Dr Dominic Dalglish
College Lecturer in Ancient History
Postdoctoral Researcher, Open University
Education
BA MA (Durham), MSt DPhil (Oxford)
I studied Ancient History and Classics at Durham University, followed by a Master’s and DPhil in Classical Archaeology at the University of Oxford. From 2013-18, I was part of the Empires of Faith project, based jointly at the University of Oxford and the British Museum, working on the 2017-18 exhibition, ‘Imagining the Divine: Art and the Rise of World Religions’ hosted by the Ashmolean Museum, Oxford. Since 2018 I have been an Assistant Director of the joint Oxford-Messina archaeological excavations at Halaesa, Sicily under the direction of Prof. Jonathan Prag (Oxford) and Prof. Lorenzo Campagna (Messina).

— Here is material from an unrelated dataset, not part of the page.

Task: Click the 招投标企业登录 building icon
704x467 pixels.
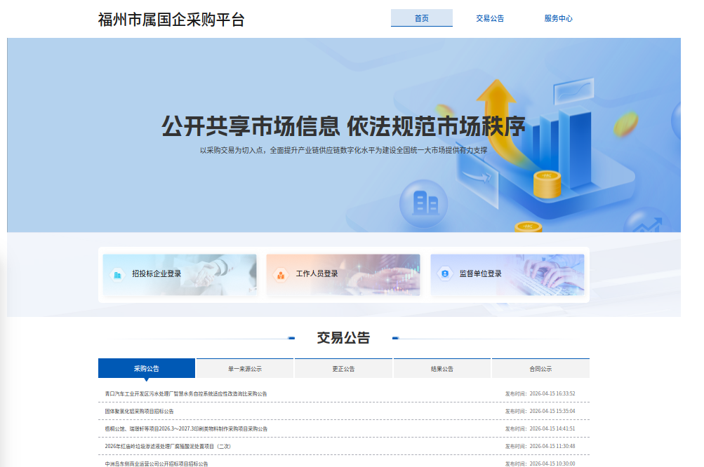Action: click(117, 274)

I am a Postdoctoral Researcher at the Open University, where I am working as part of the The Baron Thyssen Centre for the Study of Ancient Material Religion, looking at constructions of gods in the ancient world.
I currently edit and contribute to a blog (Curation Space), discussing permanent and temporary exhibitions, galleries, gardens and everything in between.
My work focuses on the study of the ancient world, in particular religion, through the visual and material record. I am interested in how people communicate through ‘stuff’ and in turn, how this effects how people live, think and interact with each other. This raises a lot of questions about how we analyse material culture and how we, in turn, communicate what we find.
Since my undergraduate, I have had a strong interest in the Near East (Turkey, Syria, Lebanon, Jordan, Israel/Palestine) from the late Hellenistic period into Late Antiquity, and in ancient religion. My doctoral thesis, ‘Making Gods, Moving Gods Material and Textual Propositions of the Divine from first century BC Commagene to the Roman Empire in the third century AD,’ was a study of the ways in which the divine were objectified in the ancient Mediterranean, and the importance of objectification for our understanding of ancient religion. I am currently working on an extension of this project that looks at iterations of Jupiter / Zeus in the Late Hellenistic and Roman Imperial periods.
I have also been working on Sicily in an archaeological capacity for several years, having carried out excavations at the Hellenistic and Roman site of Halaesa Arconidea.